WHAT YOU SHOULD DO: Among the lines below, copy each one in which "agent" appears.

[Collection entries]
▶
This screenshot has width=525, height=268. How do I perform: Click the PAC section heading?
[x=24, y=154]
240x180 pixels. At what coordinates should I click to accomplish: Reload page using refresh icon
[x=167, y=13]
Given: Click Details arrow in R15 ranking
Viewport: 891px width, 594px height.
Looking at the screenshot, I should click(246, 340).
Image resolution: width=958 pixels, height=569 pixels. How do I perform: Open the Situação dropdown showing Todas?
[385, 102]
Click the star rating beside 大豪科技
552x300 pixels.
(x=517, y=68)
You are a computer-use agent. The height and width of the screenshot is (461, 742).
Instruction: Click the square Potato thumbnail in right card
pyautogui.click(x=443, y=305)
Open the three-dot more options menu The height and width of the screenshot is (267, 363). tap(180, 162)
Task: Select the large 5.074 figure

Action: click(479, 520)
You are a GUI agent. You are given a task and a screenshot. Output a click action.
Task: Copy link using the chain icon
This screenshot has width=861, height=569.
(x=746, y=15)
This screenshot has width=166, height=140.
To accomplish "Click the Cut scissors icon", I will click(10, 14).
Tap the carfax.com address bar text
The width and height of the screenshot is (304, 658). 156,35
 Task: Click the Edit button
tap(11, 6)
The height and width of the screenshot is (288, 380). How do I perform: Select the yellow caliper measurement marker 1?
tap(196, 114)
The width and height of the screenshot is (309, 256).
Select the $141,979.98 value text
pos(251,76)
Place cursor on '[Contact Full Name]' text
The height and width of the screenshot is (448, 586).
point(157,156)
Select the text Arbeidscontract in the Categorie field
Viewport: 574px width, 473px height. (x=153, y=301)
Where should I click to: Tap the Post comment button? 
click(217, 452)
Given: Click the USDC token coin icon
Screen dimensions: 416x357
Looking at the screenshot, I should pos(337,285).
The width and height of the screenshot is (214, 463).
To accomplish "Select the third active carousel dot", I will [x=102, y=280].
◀
RESPONSE AREA:
You are a computer-use agent. The height and width of the screenshot is (461, 742).
You are a GUI agent. You are given a task and a screenshot. Output a click action.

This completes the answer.